Recently I hit another milestone which I am very proud to reach. The 12th of February this year marked my second year of blogging. My second anniversary feels great, I feel like from the my first anniversary to now, I’ve really started to grasp the essence of blogging, being able to make content for people to read, networking with fellow bloggers, seeing them grow and most importantly, learning from them because without them, there would be no point of blogging.
The two years seem to have flown by, when I first ventured into the blogosphere, I was still in university, trying to find a way away from my daily troubles and I have not looked back because it was a decision I made two years that for not one bit do I regret. At the same time, although I have good memories, I’m still looking to create more memories. I’m only two years into my time in the blogosphere and over the last few weeks, I’ve learned that the very best bloggers don’t get to where they are without putting years worth of dedication and consistency in growing their sites. I’m always looking to find ways to grow as a way of seeing how far I’m progressing. I have a bigger audience than I did last year, I follow many more people than I did last year and this year, I hope to grow more whilst also helping others to grow too.
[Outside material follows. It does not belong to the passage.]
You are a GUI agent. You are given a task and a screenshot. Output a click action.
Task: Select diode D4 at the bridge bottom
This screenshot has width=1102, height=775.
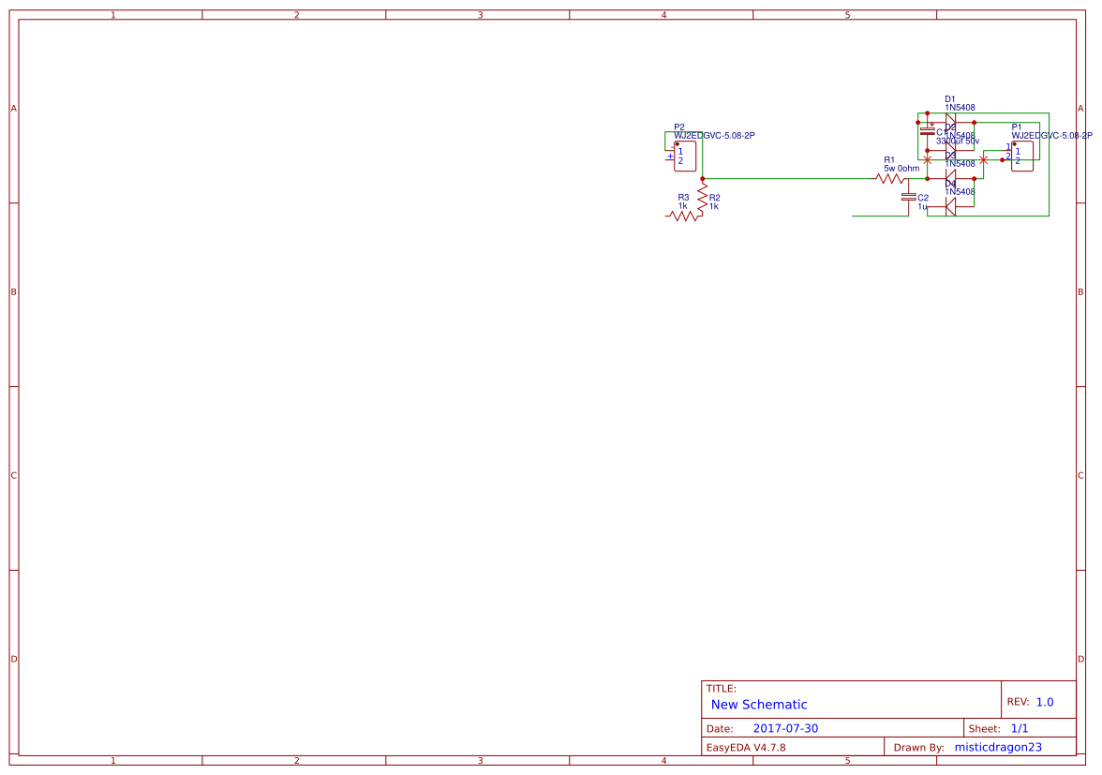coord(950,205)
I think that I have come far in the past two years. I won’t lie, they were hard, difficult years, taking me to dark places and making me question whether the path I was taking was really right for me or not. I’ve suffered, a lot at that, long did I mourn to be free of the restraints that were chaining me down, many times I worried whether I’d get to the other side, the fear of failure driving me on to finish what I started and now, here I am, graduated from university and in a better place. The depression I felt during my time in university was horrible but it’s something I look back without regret because through the depression, I worked hard enough to feel nothing but pride and elation finishing my degree and finishing what I started.
Two years down the line and I’m not anywhere near stopping yet. I have more things to write about, my mind always full of ideas and eager to get turn those ideas into something tangible, something creative, something to make me feel proud that I made that particular idea and turned it into something potentially beautiful to look at. Forwards and onwards I have to push myself to go to get to the heights which I crave to reach.